Threads Vs. Twitter: Social Media Gets Another App


    Another strike in the Elon Musk versus Mark Zuckerberg media war is the creation of Threads — a new platform from Instagram where people can create real time posts and participate in conversational threads. Dubbed as the “Twitter Killer,” Threads is a form of social media that highly resembles Twitter, which was recently purchased and rebranded by Musk.

    Digging its own grave, Twitter’s new owner created a limit on the number of posts that can be viewed daily in an attempt to prevent AI companies from taking over. However, this limitation is further pushing people to Threads, an identical platform for posting and discussing in real time.

    Reaching over 30 million signups since the app debuted on July 5th, Threads has become the largest platform to reach one million users in the shortest amount of time. Meta CEO Mark Zuckerberg has been posting on Threads the number of progressive signups, with over two million in the first two hours.

    Upon downloading the app, users can automatically log in with their Instagram account and follow every user they already do on their Instagram in one click. Functioning similarly to Twitter, Threads has a home page where users are flooded with thousands of posts from both their following and verified or popular accounts.

    Account settings are mainly synonymous with Instagram, but profiles can be public on Threads without being public on Instagram. Connecting with Instagram upon joining, Threads automatically shows a personal profile number in a new user’s Instagram bio to promote their account.

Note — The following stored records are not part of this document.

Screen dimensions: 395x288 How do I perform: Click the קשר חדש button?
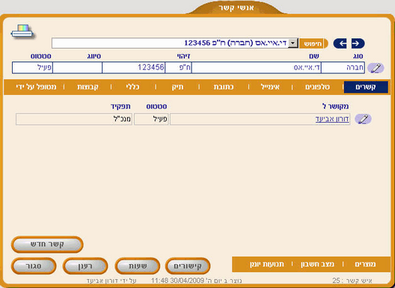coord(47,245)
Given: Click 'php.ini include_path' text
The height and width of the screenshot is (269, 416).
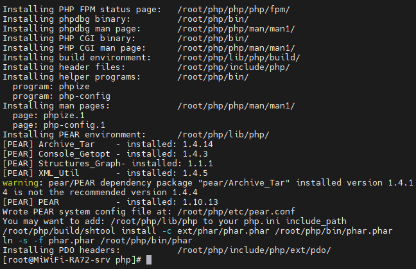Looking at the screenshot, I should [x=295, y=221].
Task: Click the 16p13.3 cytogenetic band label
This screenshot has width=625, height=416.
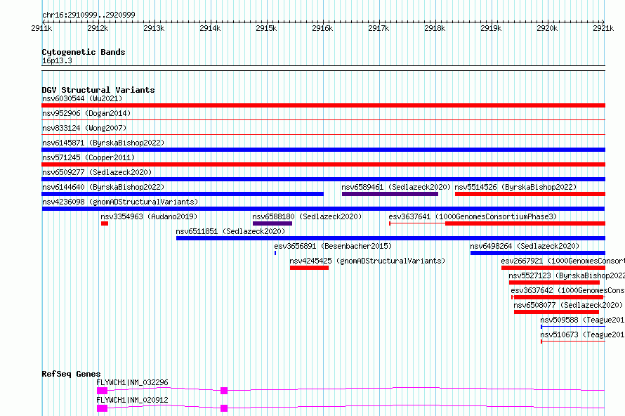Action: point(57,61)
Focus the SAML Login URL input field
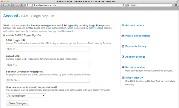 click(48, 49)
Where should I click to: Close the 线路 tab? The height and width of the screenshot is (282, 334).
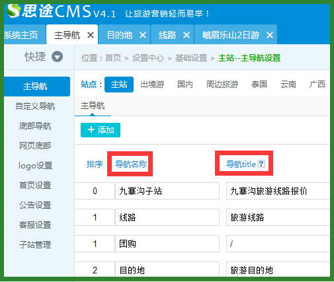point(187,35)
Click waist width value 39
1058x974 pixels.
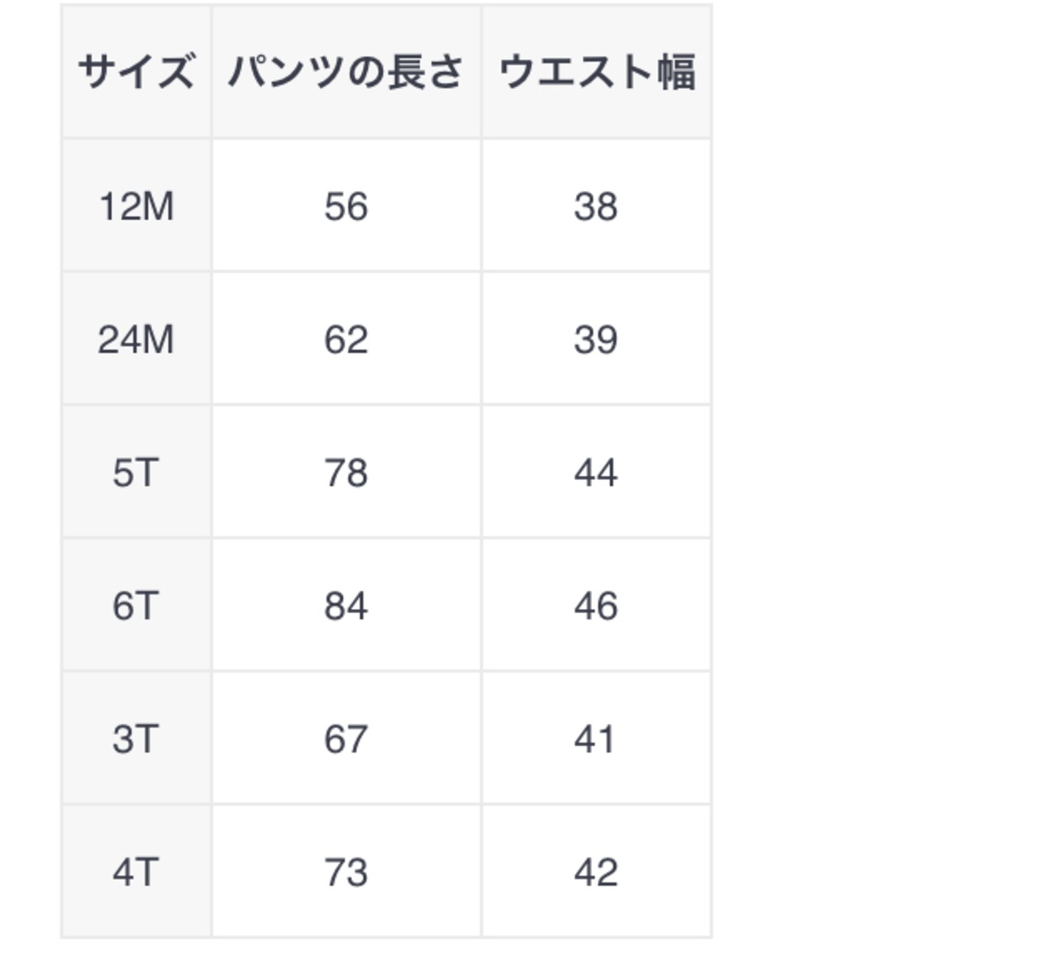click(596, 340)
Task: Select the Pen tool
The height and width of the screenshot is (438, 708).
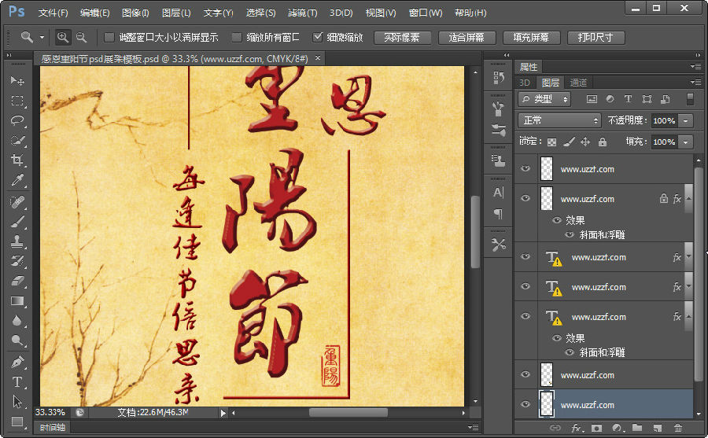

    As Threads gains popularity, it leads many people to question the future of Twitter. Ever since Musk took over, hate speech and offensive content has surged on Twitter, which has led many users to prefer Threads.

    Companies have been quick to take advantage of this platform, and almost everyone with an Instagram can be found on this new app. The future of this app is debatable — will it become a place for discussions or advertising? Although the app is currently boasting its lack of ads — and Twitter’s amount of them — it is unsure if this will stay the norm, or if personal advertising will begin to overflow.

    The release of this app followed shortly after the news of Musk and Zuckerberg’s alleged “cage match.” Musk posted on Twitter the following tweet: “I’m up for a cage match if he is lol.” Zuckerberg responded to this by posting the tweet and stating, “Send me location.” Whether this brawl is happening or not, both billionaires are taking it very seriously.

    Whether this app is just another battle in a technology war or a safer platform for discussion, there is now a lot of uncertainty about the future of social media.